CZT pixel detectors for improved SPECT imaging

CZT pixel detectors show interesting capabilities for SPECT imaging. They combine a high energy resolution, good detection efficiency and a very good intrinsic spatial resolution. As these performances are superior to those obtained with scintillation detectors, a resulting improvement of image quality is expected. However, SPECT imaging performances are mostly limited by the collimation geometry and CZT based imagers cannot bring a significant gain without a global system redesign. Recently, several innovating ideas have been introduced and new systems have been developed in order to overcome these limitations. We previously proposed an architecture named “HiSens” with the objective to use more completely the information given by the detector to improve image quality. We presented some encouraging simulation results showing that a good knowledge of the interaction location inside of the detector could help to improve image.
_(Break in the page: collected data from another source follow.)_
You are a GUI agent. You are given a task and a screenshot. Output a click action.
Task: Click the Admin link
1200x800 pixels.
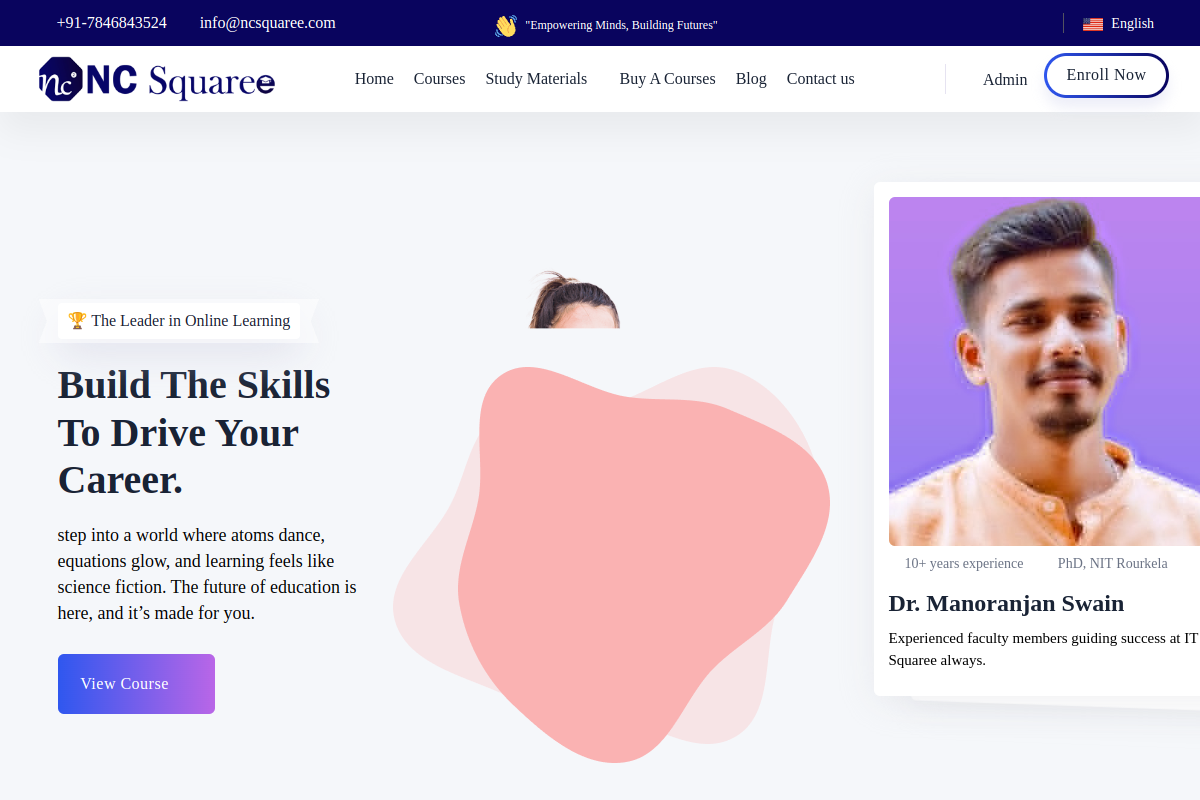point(1005,80)
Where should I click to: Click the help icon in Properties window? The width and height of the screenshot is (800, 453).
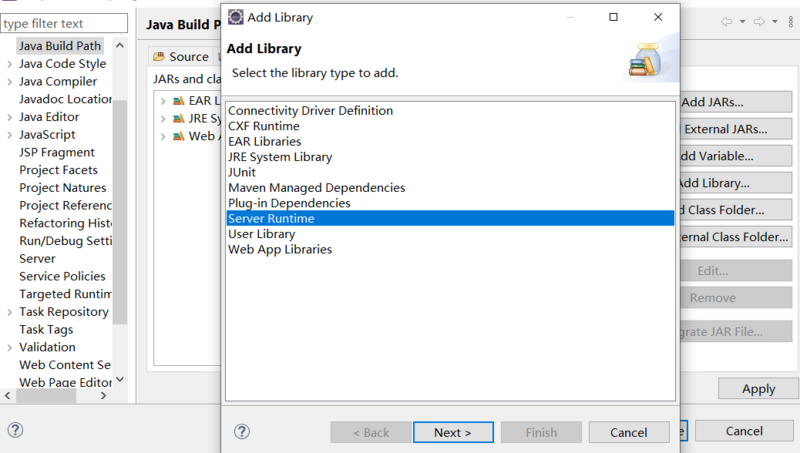click(x=15, y=430)
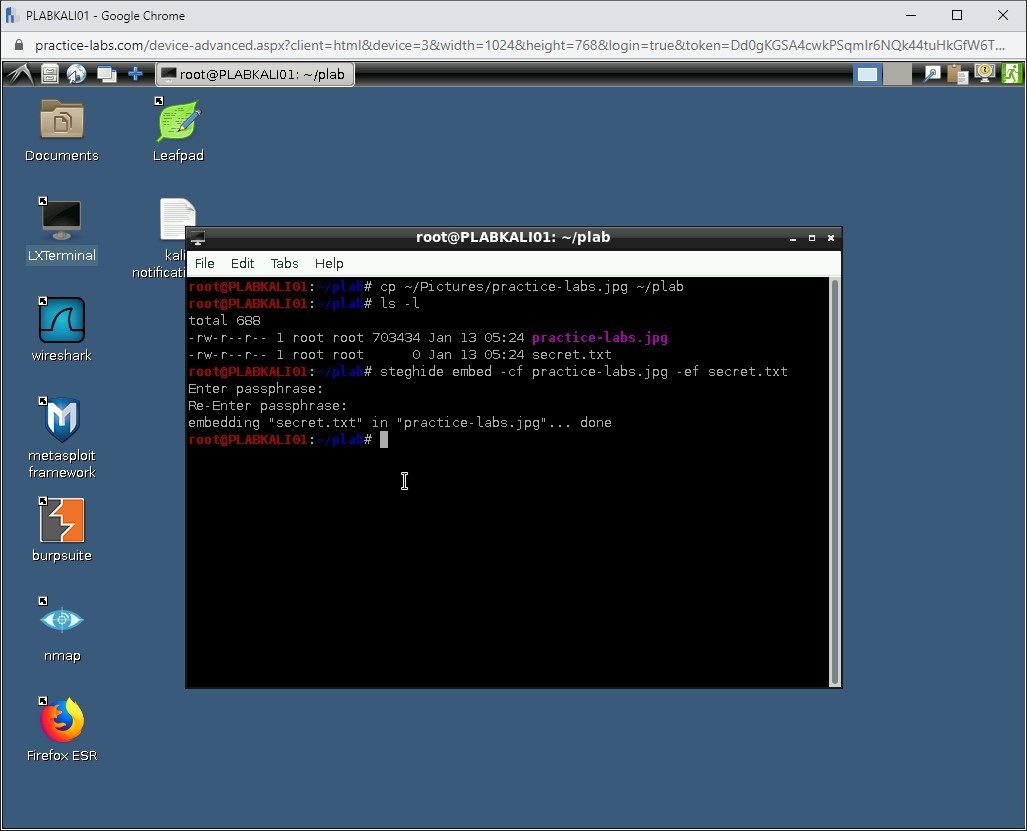Select the Leafpad desktop icon

[178, 130]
We present here an experimental study using a dedicated test bench called “Minigami”. It includes a monolithic pixel detector associated with integrated charge preamplifiers and 16 fully digital processing channels. Wide images are obtained by scanning the object with a translation table. Signal processing circuits extract relevant parameters relative to each photon. These data are saved to a list mode file. Afterwards acquisition files are post-processed in order to build spectra and images. In this paper, we describe steps involved in the image construction and solutions used to compensate for various detector non-idealities. Finally, we will discuss image characterization and present some results. Results show that CZT intrinsic spatial resolution enables to retrieve additional information and allows to shift the traditional trade-off between efficiency and spatial resolution.